Pixel coordinate grounding data:
########################################

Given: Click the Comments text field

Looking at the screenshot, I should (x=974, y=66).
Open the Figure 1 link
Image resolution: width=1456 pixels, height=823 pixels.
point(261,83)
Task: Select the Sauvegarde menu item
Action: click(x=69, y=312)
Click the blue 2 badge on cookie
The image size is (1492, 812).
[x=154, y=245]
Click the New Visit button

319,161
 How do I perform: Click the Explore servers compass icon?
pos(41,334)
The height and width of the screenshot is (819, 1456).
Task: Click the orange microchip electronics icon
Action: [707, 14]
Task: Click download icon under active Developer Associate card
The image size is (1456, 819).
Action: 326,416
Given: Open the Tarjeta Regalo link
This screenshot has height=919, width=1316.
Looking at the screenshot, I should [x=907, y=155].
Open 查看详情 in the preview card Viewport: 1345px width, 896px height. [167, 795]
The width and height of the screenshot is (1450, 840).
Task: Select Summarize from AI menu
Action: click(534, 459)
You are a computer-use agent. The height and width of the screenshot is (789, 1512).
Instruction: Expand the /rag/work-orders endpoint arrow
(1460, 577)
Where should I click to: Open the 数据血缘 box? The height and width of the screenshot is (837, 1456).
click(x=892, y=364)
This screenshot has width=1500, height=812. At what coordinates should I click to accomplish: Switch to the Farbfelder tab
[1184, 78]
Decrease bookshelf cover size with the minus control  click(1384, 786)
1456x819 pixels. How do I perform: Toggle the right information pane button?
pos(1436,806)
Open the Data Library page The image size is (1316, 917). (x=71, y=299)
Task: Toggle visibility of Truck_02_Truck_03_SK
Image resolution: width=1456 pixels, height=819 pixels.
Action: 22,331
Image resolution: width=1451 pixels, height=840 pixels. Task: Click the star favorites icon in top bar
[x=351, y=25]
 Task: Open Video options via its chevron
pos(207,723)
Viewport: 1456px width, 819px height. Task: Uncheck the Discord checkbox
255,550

########################################

▸ Required work:
Each line from the top of the records above through the line containing "Click the blue 2 badge on cookie" needs to be transcribed exactly, and no line after it.

▸ Answer:
Given: Click the Comments text field

Looking at the screenshot, I should (x=974, y=66).
Open the Figure 1 link
Image resolution: width=1456 pixels, height=823 pixels.
point(261,83)
Task: Select the Sauvegarde menu item
Action: click(x=69, y=312)
Click the blue 2 badge on cookie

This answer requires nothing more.